En un libro como la Biblia, tan renuente de dar descripciones fisiognómicas o antropomórficas, el caso de la sulamita es una grata excepción. Nuestra invitada es la figura mejor dibujada de la Biblia, aunque teñida por la subjetividad de los ojos del amor.
La sulamita era alta y delgada, de silueta elegante y ágil, que daba la impresión de una palmera (7:7), donde sobresalía sus atributos y las curvas refinadas de sus caderas. Morena, con su tez tostada por el sol, ya que fue obligada por sus hermanos a trabajar en el campo (1:5-6).
La característica principal era su mirada sutil y ligera, con grandes pestañas, comparables a las alas de “paloma” donde sus ojos celestes irradiaban una dulce serenidad. “Sus ojos, palomas junto a los arroyos de agua, bañadas en leche, en pleno reposo”. Por eso el novio la llama cariñosamente, en su intimidad, “palomita mía”

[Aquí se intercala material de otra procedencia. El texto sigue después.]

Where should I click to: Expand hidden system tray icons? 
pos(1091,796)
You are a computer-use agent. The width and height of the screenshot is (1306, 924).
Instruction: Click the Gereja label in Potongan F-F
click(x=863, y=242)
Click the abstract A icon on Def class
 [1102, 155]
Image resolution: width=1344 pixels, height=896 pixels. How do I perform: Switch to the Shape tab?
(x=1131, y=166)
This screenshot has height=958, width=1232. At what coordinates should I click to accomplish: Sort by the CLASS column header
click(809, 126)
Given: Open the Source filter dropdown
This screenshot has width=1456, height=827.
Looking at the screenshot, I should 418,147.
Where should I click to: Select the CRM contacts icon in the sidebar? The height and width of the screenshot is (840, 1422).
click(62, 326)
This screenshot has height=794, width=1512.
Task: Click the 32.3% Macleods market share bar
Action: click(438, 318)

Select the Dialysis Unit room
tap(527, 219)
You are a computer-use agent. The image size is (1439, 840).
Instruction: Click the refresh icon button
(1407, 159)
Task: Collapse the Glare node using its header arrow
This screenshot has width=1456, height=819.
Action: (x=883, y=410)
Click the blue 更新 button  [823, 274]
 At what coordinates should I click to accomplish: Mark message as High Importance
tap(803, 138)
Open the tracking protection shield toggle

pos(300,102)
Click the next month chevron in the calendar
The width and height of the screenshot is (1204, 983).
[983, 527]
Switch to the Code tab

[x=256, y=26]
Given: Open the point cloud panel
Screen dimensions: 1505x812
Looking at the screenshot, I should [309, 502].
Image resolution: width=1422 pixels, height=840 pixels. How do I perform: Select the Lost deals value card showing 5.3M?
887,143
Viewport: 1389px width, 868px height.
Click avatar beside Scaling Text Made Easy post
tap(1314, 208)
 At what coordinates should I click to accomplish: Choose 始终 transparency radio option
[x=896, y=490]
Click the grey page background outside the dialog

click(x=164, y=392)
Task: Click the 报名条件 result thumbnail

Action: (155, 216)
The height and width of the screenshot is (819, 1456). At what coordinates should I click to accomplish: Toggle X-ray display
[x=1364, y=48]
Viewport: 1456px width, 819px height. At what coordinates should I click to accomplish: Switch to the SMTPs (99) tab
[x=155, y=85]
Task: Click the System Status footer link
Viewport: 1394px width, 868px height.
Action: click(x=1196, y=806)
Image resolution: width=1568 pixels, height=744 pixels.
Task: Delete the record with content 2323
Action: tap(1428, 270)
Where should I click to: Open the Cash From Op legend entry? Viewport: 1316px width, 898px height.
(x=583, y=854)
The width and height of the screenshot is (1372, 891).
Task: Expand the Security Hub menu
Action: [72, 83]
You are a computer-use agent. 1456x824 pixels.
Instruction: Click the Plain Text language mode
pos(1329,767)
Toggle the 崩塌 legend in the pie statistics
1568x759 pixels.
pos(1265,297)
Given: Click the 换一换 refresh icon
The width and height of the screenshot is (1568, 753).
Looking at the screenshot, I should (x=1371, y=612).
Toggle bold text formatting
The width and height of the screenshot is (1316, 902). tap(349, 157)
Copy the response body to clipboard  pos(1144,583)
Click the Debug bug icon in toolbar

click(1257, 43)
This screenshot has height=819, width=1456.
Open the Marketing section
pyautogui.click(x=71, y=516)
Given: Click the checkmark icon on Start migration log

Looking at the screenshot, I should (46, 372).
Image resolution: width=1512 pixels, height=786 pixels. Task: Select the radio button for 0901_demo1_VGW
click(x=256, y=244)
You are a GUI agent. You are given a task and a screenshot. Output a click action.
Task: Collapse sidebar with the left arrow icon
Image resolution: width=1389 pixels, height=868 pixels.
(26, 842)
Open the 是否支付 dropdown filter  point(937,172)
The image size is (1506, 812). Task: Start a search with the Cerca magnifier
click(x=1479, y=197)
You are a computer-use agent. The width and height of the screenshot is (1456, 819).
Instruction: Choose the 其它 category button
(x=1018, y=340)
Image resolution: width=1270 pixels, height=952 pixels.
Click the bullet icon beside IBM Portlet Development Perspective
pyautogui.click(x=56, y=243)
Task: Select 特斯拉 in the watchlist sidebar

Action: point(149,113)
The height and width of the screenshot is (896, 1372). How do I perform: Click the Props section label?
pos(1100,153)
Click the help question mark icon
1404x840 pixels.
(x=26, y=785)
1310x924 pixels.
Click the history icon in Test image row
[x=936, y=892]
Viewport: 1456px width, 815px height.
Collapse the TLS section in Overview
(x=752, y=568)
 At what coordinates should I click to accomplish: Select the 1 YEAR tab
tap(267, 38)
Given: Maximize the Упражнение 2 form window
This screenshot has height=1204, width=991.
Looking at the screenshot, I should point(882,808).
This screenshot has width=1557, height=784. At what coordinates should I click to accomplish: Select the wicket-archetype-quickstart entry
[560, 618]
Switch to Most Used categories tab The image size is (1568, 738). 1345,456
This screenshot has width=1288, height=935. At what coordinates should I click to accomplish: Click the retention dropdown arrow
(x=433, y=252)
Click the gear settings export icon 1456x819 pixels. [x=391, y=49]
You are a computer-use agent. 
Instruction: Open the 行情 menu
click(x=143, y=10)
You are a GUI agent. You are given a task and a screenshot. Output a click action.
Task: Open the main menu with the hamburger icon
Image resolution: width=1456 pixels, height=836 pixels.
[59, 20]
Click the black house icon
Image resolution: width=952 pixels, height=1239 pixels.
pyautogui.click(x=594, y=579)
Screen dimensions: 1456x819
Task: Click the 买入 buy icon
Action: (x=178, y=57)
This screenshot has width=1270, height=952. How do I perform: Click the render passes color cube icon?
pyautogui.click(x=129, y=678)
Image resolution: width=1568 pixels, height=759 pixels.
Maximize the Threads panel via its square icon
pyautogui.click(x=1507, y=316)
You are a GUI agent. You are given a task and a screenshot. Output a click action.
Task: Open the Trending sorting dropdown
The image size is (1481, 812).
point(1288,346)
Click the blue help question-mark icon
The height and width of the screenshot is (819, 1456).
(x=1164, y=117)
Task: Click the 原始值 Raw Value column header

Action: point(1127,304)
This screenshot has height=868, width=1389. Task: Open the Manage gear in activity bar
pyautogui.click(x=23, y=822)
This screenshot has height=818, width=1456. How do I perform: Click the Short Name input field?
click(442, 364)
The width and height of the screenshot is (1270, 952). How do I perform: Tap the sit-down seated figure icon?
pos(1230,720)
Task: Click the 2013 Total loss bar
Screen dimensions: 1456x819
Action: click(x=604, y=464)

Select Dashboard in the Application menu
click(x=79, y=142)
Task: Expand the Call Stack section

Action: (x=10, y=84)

Impresionaba sus cabellos rizados, que se movían graciosamente por la brisa del campo, pareciendo “cabritos que retozan por los montes de Galaad”, que cuando el sol brillaba parecían “hilos de púrpura”. Sus labios eran rojos, como “escarlata”, igual que sus mejillas, que parecían “gajos de granada”. La sonrisa era contagiosa; dejaba ver unos dientes blanquísimos, en perfecta armonía. Tenía la nariz respingada, el cuello muy blanco y elevado, como “una torre de marfil”.
En fin, la sulamita, era una criatura encantadora y bellísima, cuyo delicada feminidad, inflamada por los efluvios del amor romántico, exhalaba una fragancia deliciosa de “perfume de manzanas”. A los ojos de su novio, era la reina de la belleza, superando grandemente a cualquier otra dama, pues exclamaba en su elogio. “Mi amada es, entre las mujeres, como una rosa entre los espinos”.